EnergyStar is the joint project by U.S. Environmental Protection Agency and the U.S. Department of Energy that is designed to help consumers identifiy energy-efficient products before they make a buying decision. The problem of rating flat panel televisions is that it is a moving target. The average screen size is a lot larger than it was for picture tube (CRT) models, so it is reasonable that LCDs and plasmas draw more power. But the two technologies have different power profiles; LCD power consumption is governed largely by how bright the backlight shines, while plasma power use is affected by the bright and dark areas of an image on the screen. In addition, both technologies have been making marked improvements in energy efficiency.

As a result, the EnergyStar program has developed standards that change as time progresses. In order to wear the EnergyStar logo, a product must conform to the current standards. And new standards take effect tomorrow. The new requirements are based on the area of the display surface. High definition sets — which EnergyStar defines as having more than 480 lines of resolution — get to use more power than standard definition. There are different formulas for different screen sizes, but here are some examples. In order to meet the EnergyStar requirements, the set must not use more than the following amount of power (in Watts) at is maximum while on:

20″: 66 Watts
32″: 120 Watts
42″: 208 Watts
50″: 318 Watts
60″: 391 Watts

The next set of requirements have not yet been determined, but are slated to go into effect on September 1, 2010. You can find the specifications and other details at http://www.energystar.gov/ia/partners/product_specs/eligibility/tv_vcr_elig.pdf.

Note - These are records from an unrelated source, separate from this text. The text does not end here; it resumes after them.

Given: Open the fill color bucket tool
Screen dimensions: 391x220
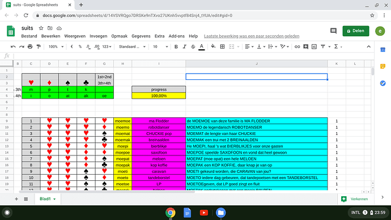Looking at the screenshot, I should click(213, 46).
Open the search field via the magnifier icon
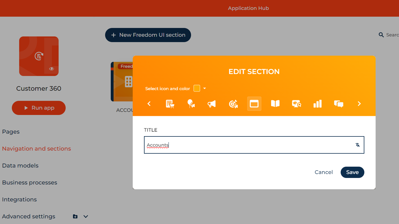399x224 pixels. [381, 35]
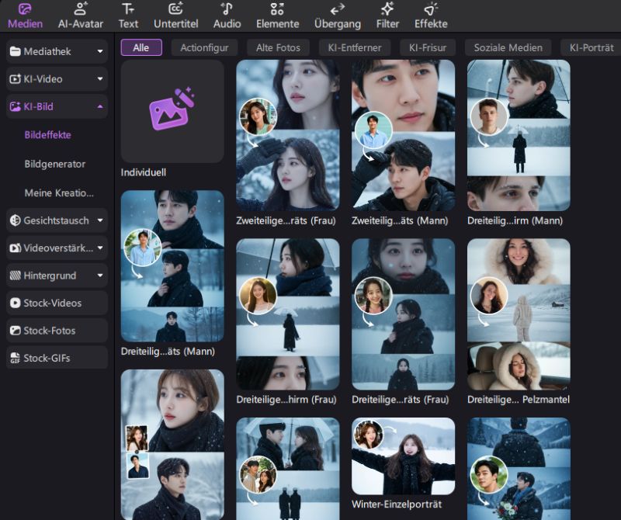
Task: Choose the KI-Entferner filter chip
Action: pyautogui.click(x=354, y=47)
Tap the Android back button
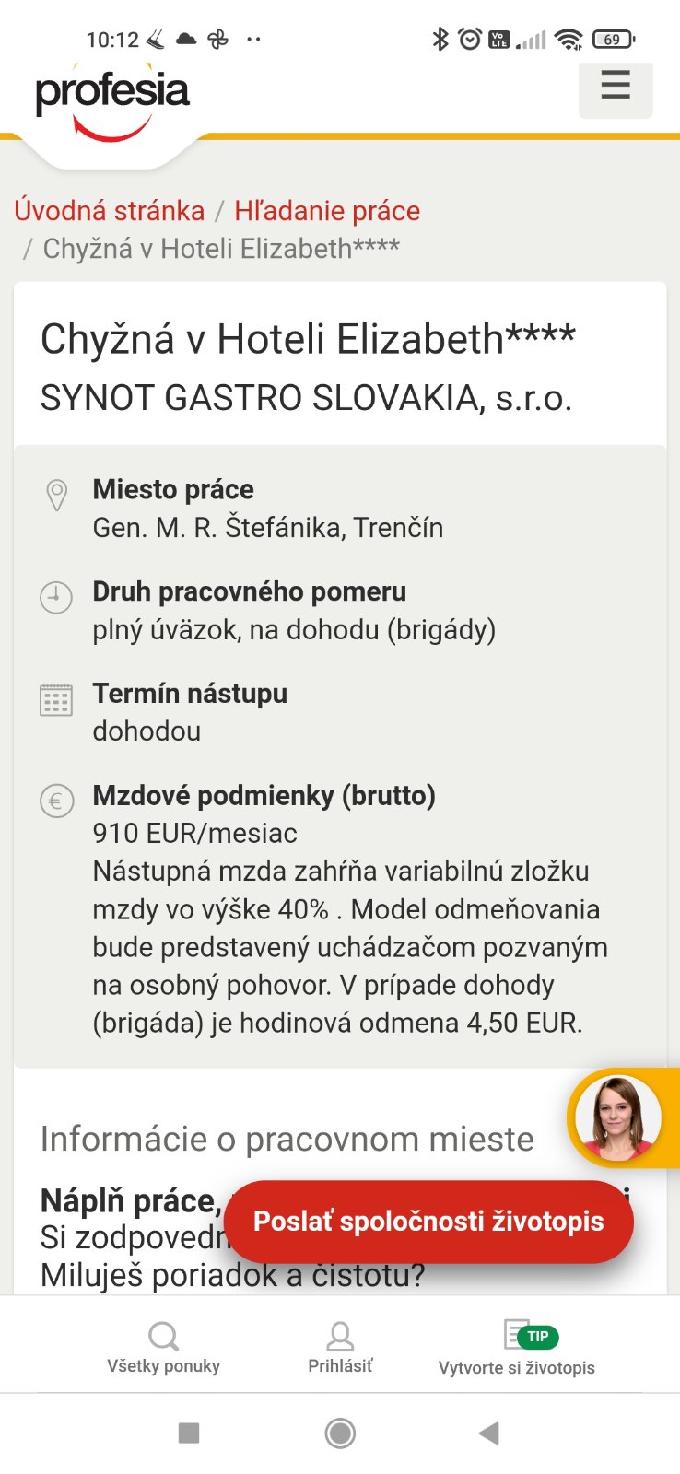 pyautogui.click(x=489, y=1433)
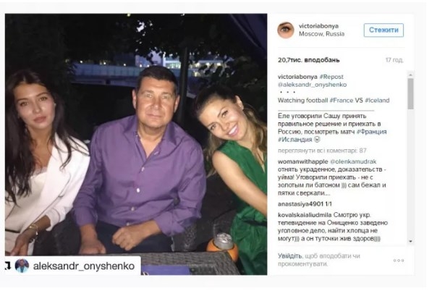437x291 pixels.
Task: Open Moscow, Russia location link
Action: (x=322, y=34)
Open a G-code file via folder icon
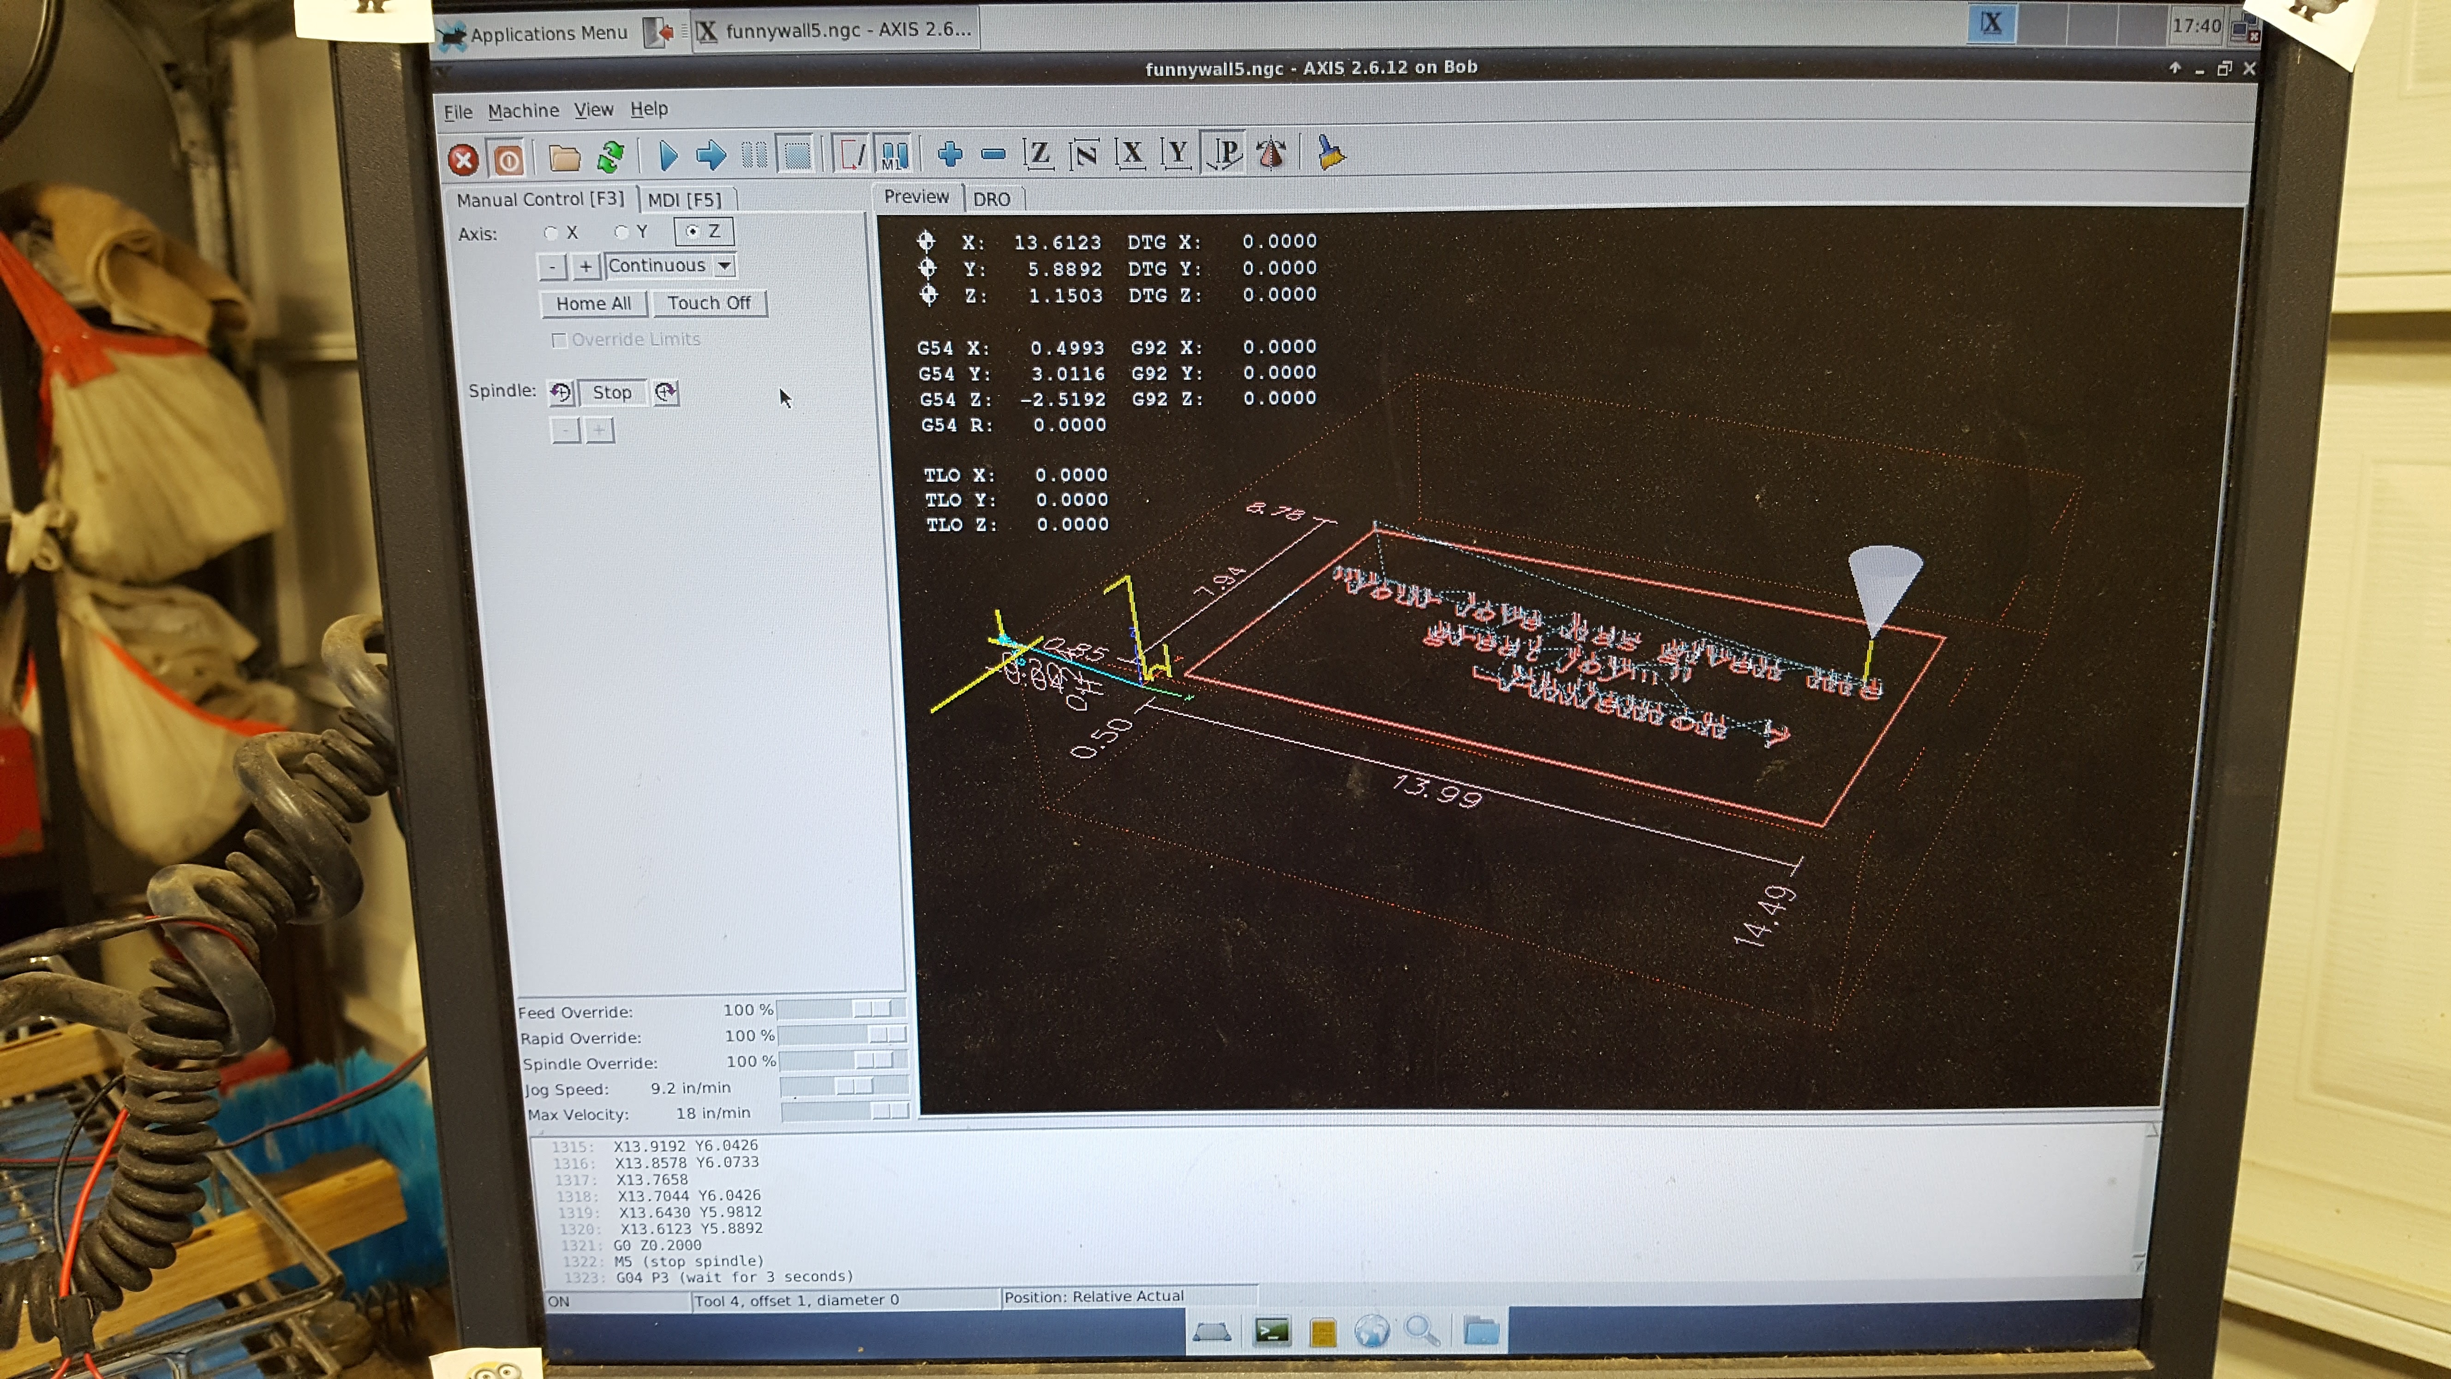Screen dimensions: 2451x1379 [x=564, y=158]
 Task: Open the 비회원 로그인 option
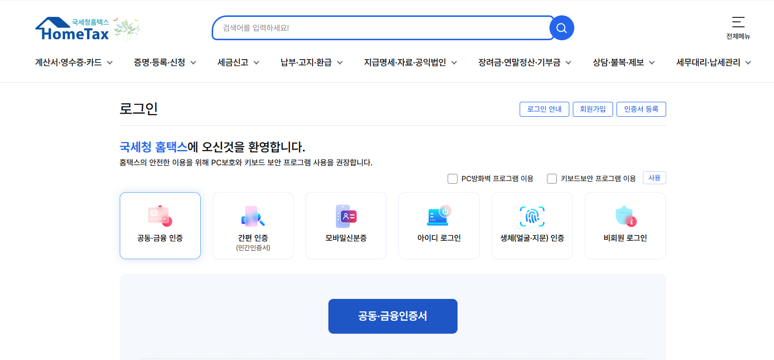pos(624,225)
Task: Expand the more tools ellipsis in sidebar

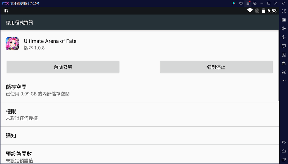Action: click(x=283, y=81)
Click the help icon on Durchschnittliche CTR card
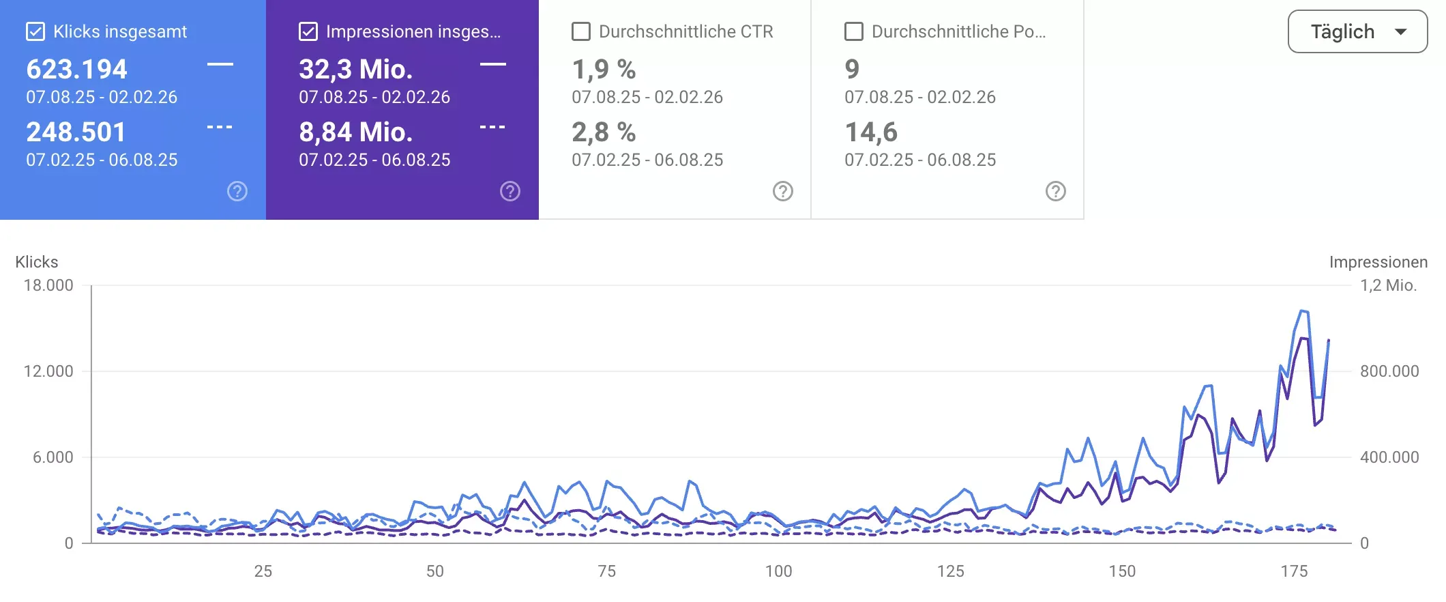Viewport: 1446px width, 602px height. point(783,192)
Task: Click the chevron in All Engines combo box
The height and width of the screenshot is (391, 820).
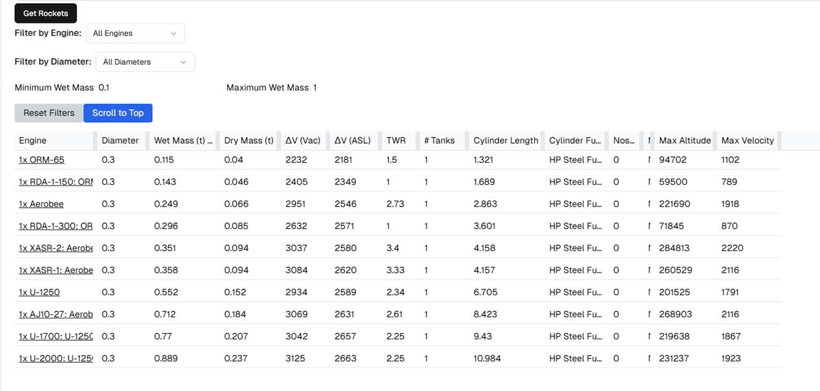Action: (x=173, y=33)
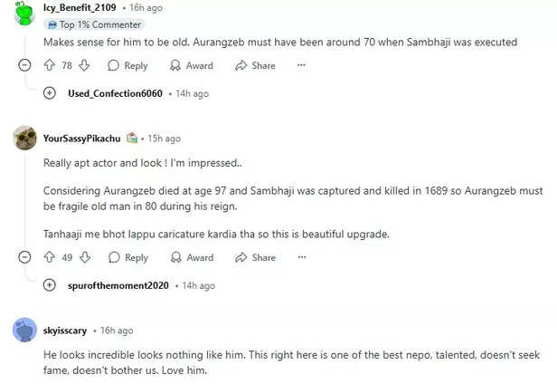Screen dimensions: 557x384
Task: Open more options on Icy_Benefit_2109's comment
Action: 301,65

Energy consumption is definitely an issue with large televisions; they are the equivalent of having a handful of lightbulbs turned on when you’re watching them. Manufacturers understand that consumers care about “green” issues, both from the environmental side as well as spending as little “green” on electricity as possible. You can expect that the sets will become increasingly energy efficient with each new model series.